Enfin, cinquième priorité, le développement des infrastructures durables, pour lesquelles nous nous trouvons dans un contexte de raréfaction des financements longs. Sont concernés les infrastructures de transport et d'énergie, les réseaux de chaleur et les infrastructures de tourisme. La Caisse est un opérateur important en termes de tourisme et souhaite le rester. Elle a des ambitions internationales et entend promouvoir une politique touristique plus cohérente, dans ce secteur important en termes d'activité et d'emploi.

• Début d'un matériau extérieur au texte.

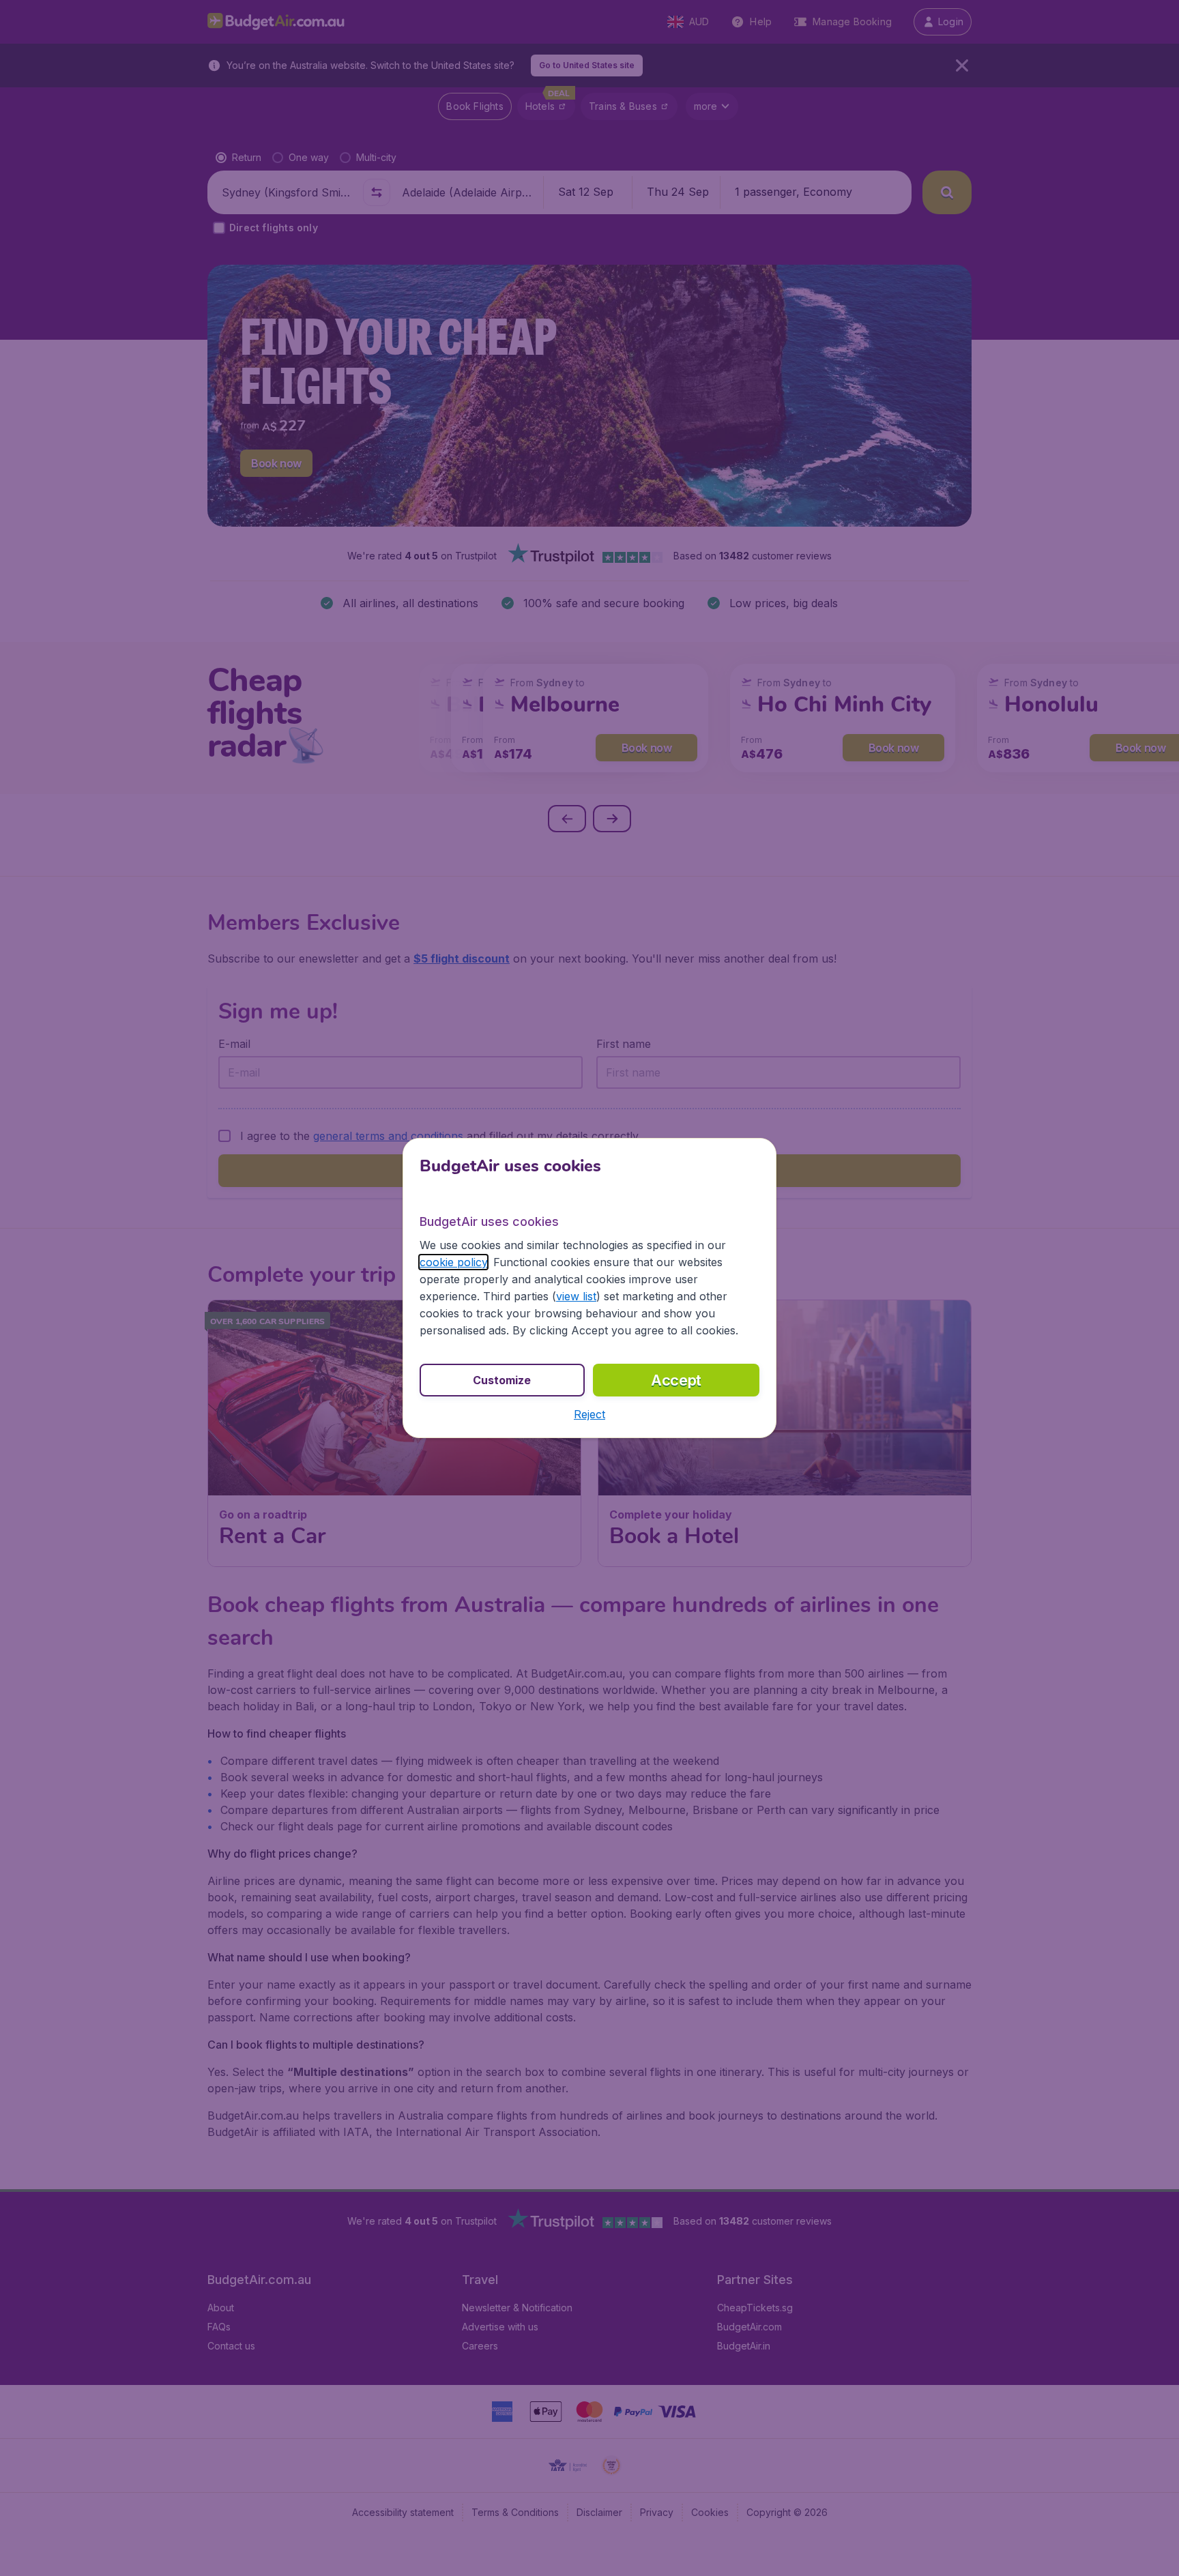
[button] (589, 1414)
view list (576, 1296)
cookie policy (453, 1262)
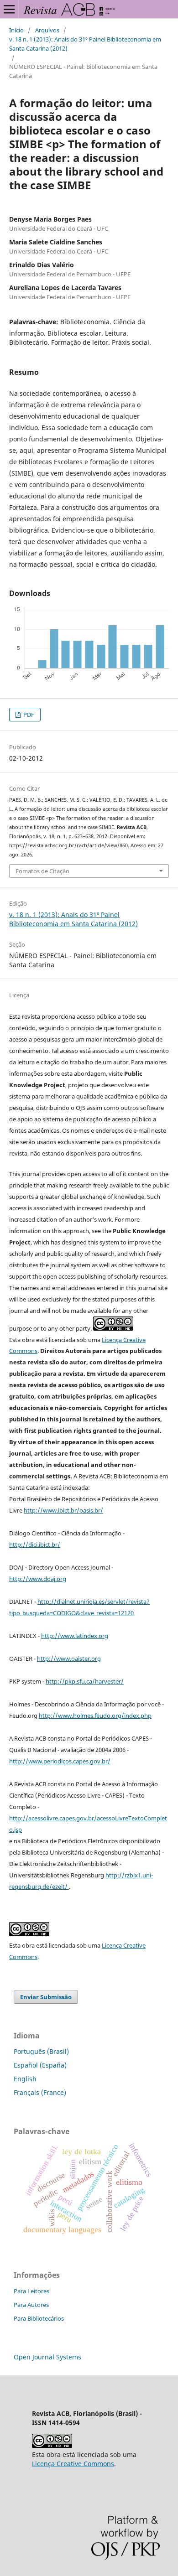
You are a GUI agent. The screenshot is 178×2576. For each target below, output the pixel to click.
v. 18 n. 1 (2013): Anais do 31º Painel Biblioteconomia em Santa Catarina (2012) (85, 43)
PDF (28, 714)
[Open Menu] (9, 9)
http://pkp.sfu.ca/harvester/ (85, 1681)
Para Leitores (31, 2291)
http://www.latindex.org (74, 1636)
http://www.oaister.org (69, 1658)
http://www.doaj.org (37, 1579)
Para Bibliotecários (39, 2318)
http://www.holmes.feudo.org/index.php (95, 1715)
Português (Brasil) (41, 2051)
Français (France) (40, 2092)
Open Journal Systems (47, 2357)
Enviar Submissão (46, 1997)
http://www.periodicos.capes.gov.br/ (59, 1761)
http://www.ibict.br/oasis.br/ (63, 1510)
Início (16, 30)
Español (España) (40, 2065)
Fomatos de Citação (42, 871)
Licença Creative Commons (73, 2463)
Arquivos (47, 30)
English (25, 2078)
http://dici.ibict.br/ (34, 1544)
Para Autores (31, 2305)
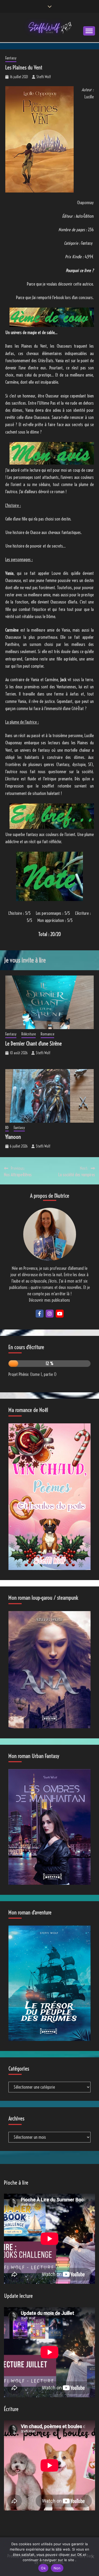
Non (57, 2568)
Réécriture (28, 1033)
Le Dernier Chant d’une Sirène (33, 1043)
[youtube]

Concernant le développement international, le président Emmanuelli vous a donné les chiffres relatifs à Transdev mais il faut savoir que 45 % de l'activité du groupe Caisse des Dépôts se fait aujourd'hui à l'international. De national, le groupe est devenu international : nous devons développer notre coopération avec nos partenaires allemands de la Kreditanstalt für Wiederaufbau – KfW –, avec la Cassa Depositi e Prestiti en Italie nous développons des projets avec la BEI et des fonds souverains internationaux et nous avons créé une filiale ad hoc CDC International afin de disposer d'un outil plus performant.

En conclusion, c'est une nouvelle donne pour la Caisse, compte tenu des contraintes financières et économiques, une nouvelle ambition pour faire du groupe un ensemble plus intégré nous permettant, à l'échéance de notre bicentenaire en 2016, d'en faire un groupe modernisé, performant et toujours investisseur à long terme et patient au service de l'intérêt général.